Puppet
puppet is the main configuration management tool to be used on the Wikimedia clusters (puppet for dummies on the blog).
puppetd is the client daemon that runs on all servers, and manages machines with configuration information gathered from puppetmasterd, running on machine stafford.pmtpa.wmnet.
Note: Some of the information on this page (specifically "Making changes") is a little outdated with the migration to Git/Gerrit. The docs for that are at labsconsole.wm.o
Contents |
puppetd
To install puppet on a single machine, simply run
# apt-get install puppet
On Solaris, the installation instructions for the Blastwave packages seem to work.

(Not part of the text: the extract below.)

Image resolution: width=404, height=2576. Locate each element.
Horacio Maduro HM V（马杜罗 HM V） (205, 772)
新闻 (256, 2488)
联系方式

Communication with the puppetmaster server is over encrypted SSL and with signed certificates. To sign the certificate of the newly installed machine on the puppetmaster server, log in on sockpuppet.pmtpa.wmnet and run:
# puppetca -s clienthostname
For the first two runs (before, and after signing the certificate on the puppetmaster), use:
# puppetd --test --ca_server sockpuppet.pmtpa.wmnet
To check the list of outstanding, unsigned certificates, use:
# puppetca -l
Reinstalls
When a server gets reinstalled, the existing certs/keys on the puppetmaster will not match the freshly generated keys on the client, and puppet will not work.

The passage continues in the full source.